The focus of our project is on priority dropping, another mechanism that can protect the most important parts of a stream during network congestion. Priority Dropping can detect congestion where and when it happens and can limit its effect by intelligently dropping the data with the least effect on perceived quality. However, one might still want to use source and/or receiver driven adaptation, to handle congestion over longer times scales and prevent waste of network resources from the source until the congested router.

2.3 Differentiated Services

Priority dropping will be made possible in the Internet by means of the Differentiated Services architecture (DiffServ) currently under standardization by the IETF. In this architecture, packets are marked as belonging to a few aggregates and are treated by routers according to this marking. The strong point of this architecture is its scalability, as routers need to keep state only per few aggregates as opposed to all flows. The structure of a typical DiffServ node is shown in Figure 3.

Figure 3: Example of a DiffServ Node

The element of interest to us is the so-called Assured Forwarding (AF) Per Hop Behavior because it implements the priority dropping mechanism. The standards define four AF classes. Each Af class has a minimum bandwidth guarantee and can differentiate among 3 different levels of drop precedence. The definition [2] does not require but does imply that each AF class should use a separate queue. Figure 14 shows a queue with 2 levels of drop precedence.

The DiffServ architecture does not dictate the kind of traffic aggregate that should use an AF queue. Whether or not Video should be mixed with or separated from dissimilar traffic types, is by itself the topic of another project. In the scope of our project, we consider an AF queue used exclusively by video traffic. Fortunately, there is enough evidence in the literature [3] that this is a good design choice.


3. Simulation Setup

The performance of a video transmission system is significantly influenced by various implementation issues like packetization and error concealment. Our system is shown in Figure 4 and each component is explained in detail.
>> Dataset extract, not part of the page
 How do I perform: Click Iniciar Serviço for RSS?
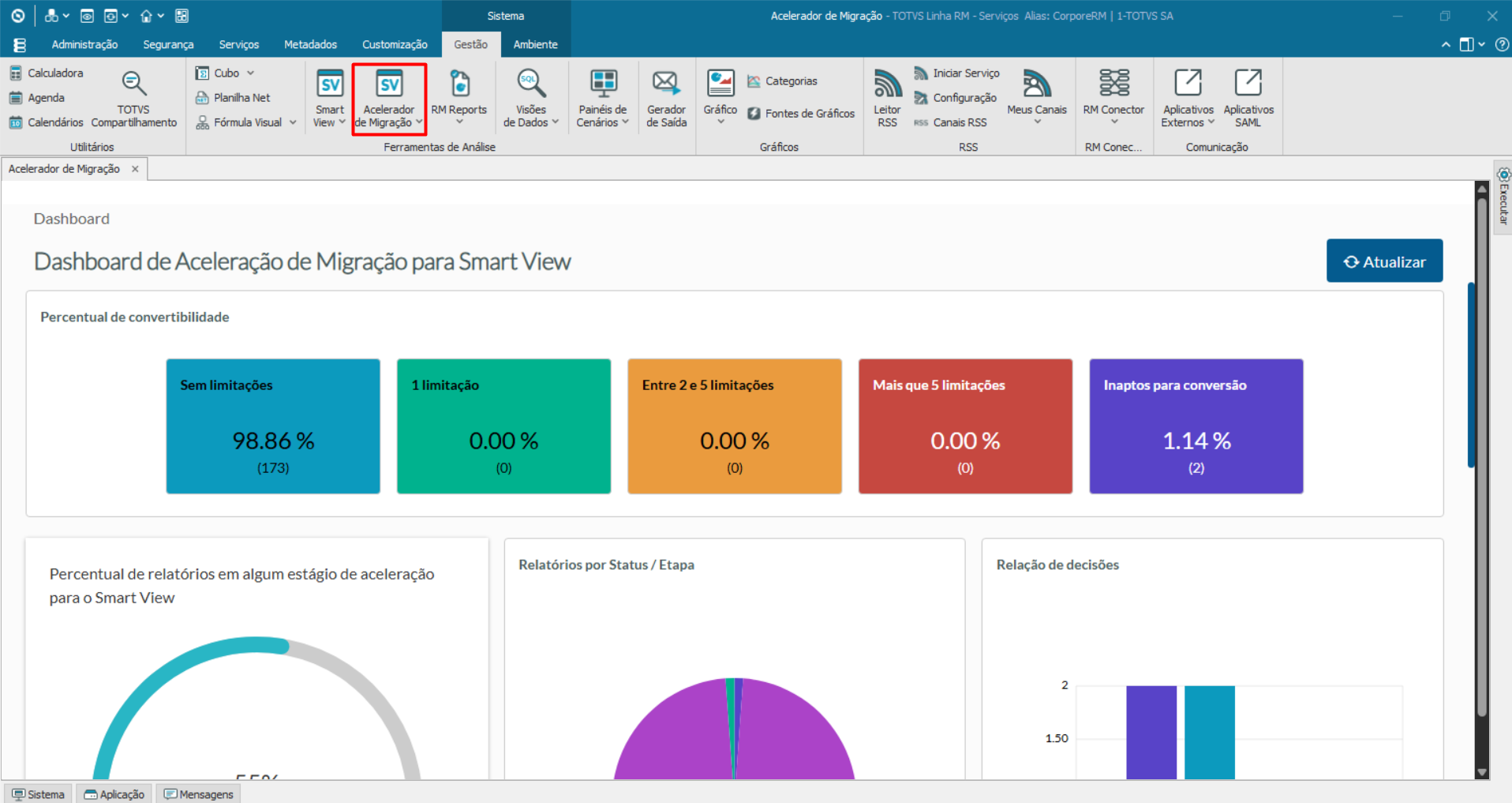click(x=956, y=73)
Figure 4: System Block Diagram

3.1 Video Codec & Test Sequences

  • ITU-T H.263+ (or H.263 Version 2) low-bit-rate video coding standard supports SNR scalability in Annex O. Our experimental results are based on public-domain implementation (TMN-8). At the decoder, two different qualities of motion pictures are shown in Figure 4. For comparison, the decoded video sequences with only BL and with BL + EL are already stitched together and will be playing out at the same time.
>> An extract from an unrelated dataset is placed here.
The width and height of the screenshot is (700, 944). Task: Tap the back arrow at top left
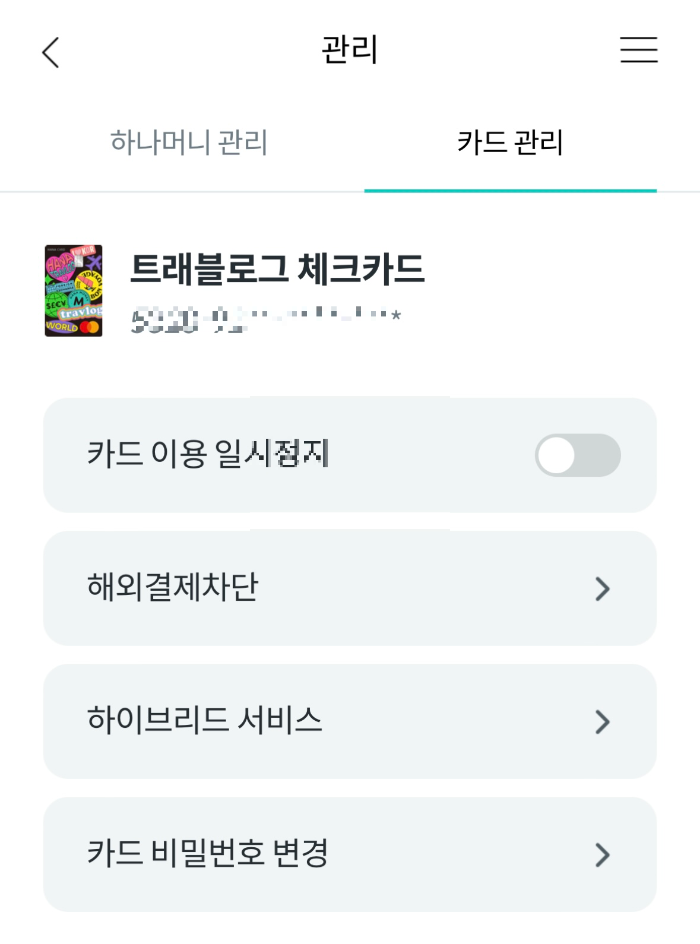[x=50, y=51]
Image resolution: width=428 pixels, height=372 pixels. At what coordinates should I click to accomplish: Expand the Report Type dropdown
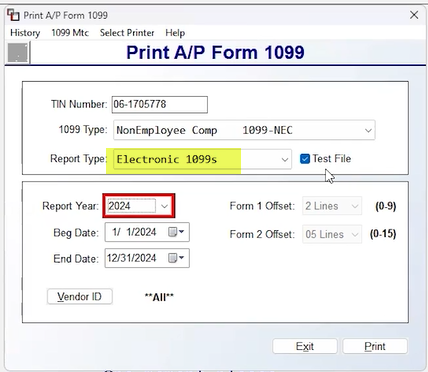[x=284, y=159]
  • The main test sequence, foreman.qcif(13.33 sec long) is encoded at 10 fps using a variable bit rate and is repeated over and over by concatenating back and forth to create a longer sequence of 2min. This is the sequence whose quality we are going to measure at all experiments.
  • We create interfering streams of 2min long by concatenating random selections from the set of six sequences akiyo.qcif, carphone.qcif, coastguard.qcif, mobile.qcif, mother&daughter.qcif, and salesman.qcif, which are around 10sec long each and encoded at similar bitrates. Thus we create background traffic with characteristics similar to those of our main stream. By concatenating random selections of the 6 original streams, we avoid synchronization. Across all our experiments, we varied the number of background streams but we did not measure their quality.
  • 3.2 Packetization

    The main and interfering sequences were packetized following the payload format specified in RFC 2429: RTP Payload Format for H.263+ Video Stream [8]. In our simulation, the packet size is set to 1500B (MTU) from which 20B consist the IP header, 8B the UDP header, 12B the RTP header, as shown in Figure 5.

    Figure 5: RTP Payload Format

    The payload of the packet is set to 1456 bytes with the shortest H.263 header of 4 bytes, which corresponds to mode A supporting fragmentation at frame boundaries. Because we used low frame rates and large packet sizes, it turned out that small (P) frames could fit in a single packets while some I frames use 1-2 packets. However, no frames from different layers are ever put into the same packet.

    3.3 Packet Marking

    The packets of each packetized video stream are then marked with one of two markings: packets of the base/enhancement layer are marked with low/high drop precedence respectively. In scenarios with non layered sequences, there was no reason to mark.

    3.4 Network Simulator

    The main and the background streams were then multiplexed over a single 1.5 Mbps link. The buffer size was 100KB, i.e. 67x1500B packets. In the experiments with nonlayered streams, the buffer management was considered to be DropTail. In the experiment with layered streams, the buffer management was considered to implement priority dropping with 2 drop precedences and parameters specific to each experiment.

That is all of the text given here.